The IPX network address is as similar to that of the IP address’ network part.

The IPX is not measurable for the internet since Allowing NetWare clients and servers to correspond over pure TCP/IP networks because of complex operation, because of the tunneling overhead with important failure in performance, their usage diminished as the rumble of the internet made TCP/IP universal.

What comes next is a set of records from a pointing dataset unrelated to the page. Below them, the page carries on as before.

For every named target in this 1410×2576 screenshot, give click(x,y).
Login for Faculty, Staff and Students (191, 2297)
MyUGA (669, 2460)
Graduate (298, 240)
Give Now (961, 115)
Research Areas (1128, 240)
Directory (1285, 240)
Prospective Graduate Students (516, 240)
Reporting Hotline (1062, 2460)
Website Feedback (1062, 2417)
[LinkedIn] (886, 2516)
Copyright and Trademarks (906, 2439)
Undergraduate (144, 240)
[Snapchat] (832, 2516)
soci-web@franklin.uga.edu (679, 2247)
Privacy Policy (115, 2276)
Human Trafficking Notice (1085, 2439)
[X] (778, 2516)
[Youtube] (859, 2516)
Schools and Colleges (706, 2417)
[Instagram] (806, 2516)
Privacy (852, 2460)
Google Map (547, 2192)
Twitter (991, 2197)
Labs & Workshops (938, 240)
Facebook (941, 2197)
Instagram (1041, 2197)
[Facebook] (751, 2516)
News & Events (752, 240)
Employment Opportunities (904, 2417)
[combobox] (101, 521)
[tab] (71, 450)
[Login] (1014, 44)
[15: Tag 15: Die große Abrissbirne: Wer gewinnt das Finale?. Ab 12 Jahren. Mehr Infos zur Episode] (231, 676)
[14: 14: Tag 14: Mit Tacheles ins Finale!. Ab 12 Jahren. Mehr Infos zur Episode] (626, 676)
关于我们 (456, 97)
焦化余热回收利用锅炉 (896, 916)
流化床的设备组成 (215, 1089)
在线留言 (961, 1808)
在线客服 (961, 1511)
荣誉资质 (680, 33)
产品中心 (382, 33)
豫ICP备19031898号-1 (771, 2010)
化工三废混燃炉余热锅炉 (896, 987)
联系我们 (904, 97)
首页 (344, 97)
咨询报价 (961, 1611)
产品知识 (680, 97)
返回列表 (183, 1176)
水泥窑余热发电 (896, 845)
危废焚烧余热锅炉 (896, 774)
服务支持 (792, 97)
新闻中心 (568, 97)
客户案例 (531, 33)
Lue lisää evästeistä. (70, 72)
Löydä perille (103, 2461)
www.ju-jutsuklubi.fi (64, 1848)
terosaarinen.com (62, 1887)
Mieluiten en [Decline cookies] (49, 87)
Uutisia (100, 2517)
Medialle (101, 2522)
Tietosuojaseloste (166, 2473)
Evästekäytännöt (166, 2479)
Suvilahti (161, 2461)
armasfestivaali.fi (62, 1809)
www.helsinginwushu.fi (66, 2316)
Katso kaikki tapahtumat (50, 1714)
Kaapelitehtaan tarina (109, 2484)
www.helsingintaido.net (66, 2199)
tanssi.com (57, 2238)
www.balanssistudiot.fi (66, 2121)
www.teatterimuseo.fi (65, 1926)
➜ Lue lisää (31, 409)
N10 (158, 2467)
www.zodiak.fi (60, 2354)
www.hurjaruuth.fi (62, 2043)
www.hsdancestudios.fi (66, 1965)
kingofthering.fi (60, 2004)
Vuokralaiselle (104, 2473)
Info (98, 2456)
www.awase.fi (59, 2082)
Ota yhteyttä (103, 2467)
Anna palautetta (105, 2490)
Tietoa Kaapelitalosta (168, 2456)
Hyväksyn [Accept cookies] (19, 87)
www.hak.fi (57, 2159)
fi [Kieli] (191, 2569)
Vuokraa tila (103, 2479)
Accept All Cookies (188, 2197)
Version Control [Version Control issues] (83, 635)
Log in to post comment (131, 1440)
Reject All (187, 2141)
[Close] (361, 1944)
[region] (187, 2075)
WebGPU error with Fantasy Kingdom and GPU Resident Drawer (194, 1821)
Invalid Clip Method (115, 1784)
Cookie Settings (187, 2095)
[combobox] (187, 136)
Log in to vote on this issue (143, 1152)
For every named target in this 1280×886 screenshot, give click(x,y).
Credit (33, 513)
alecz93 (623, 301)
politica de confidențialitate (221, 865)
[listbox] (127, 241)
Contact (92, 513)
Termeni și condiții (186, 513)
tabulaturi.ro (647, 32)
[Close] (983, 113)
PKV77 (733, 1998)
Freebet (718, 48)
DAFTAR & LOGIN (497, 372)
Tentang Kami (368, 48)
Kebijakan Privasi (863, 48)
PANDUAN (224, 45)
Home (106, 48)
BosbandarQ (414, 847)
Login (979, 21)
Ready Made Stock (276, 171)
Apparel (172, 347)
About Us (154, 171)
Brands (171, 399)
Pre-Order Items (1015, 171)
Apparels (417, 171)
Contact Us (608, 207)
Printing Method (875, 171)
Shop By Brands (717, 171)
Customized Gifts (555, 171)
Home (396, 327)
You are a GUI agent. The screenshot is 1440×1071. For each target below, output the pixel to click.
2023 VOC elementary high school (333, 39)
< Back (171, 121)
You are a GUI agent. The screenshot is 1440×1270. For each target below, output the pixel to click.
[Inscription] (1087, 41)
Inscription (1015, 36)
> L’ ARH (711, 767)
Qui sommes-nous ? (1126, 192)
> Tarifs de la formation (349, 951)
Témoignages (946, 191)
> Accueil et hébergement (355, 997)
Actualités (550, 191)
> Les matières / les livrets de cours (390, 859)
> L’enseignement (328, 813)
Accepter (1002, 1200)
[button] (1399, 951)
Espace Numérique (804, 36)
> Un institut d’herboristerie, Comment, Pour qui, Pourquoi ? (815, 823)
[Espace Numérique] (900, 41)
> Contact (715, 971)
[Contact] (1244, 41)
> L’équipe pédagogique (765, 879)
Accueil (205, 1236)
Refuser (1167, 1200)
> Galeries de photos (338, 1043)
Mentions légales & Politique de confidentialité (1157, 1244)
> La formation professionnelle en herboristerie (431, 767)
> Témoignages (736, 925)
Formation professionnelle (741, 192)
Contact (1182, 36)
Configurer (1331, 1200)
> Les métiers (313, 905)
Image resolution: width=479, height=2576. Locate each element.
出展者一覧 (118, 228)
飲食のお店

Networks, as well as computers, can run many network protocols at a time, thus more or less all the IPX sites for internet connectivity allow the TCP/IP Protocol.

Best Answer
Best Answer
Answered By 590495 points N/A #119673

Internet Packet exchange/ sequential or IPX/SPX

qa-featured

IPX is the acronym used for Internetwork Packet Exchange. It is the OSI-model network layer protocol used in the IPX / SPX protocol stack. It became a popular internetworking protocol because of NetWare’s popularity in the late 80s up to mid 90s which was developed by Novell, Inc.

IPX did not expand enough for use on large networks like the internet that’s why its usage declined while the internet almost made the use of TCP/IP universal.

Networks and computers can run numerous network protocols; that’s why nearly all websites that use IPX need to run TCP/IP too to permit internet connectivity. In IPX, logical networks are allocated with a unique 32-bit address ranging from 0x1 to 0xFFFFFFFE in hexadecimal.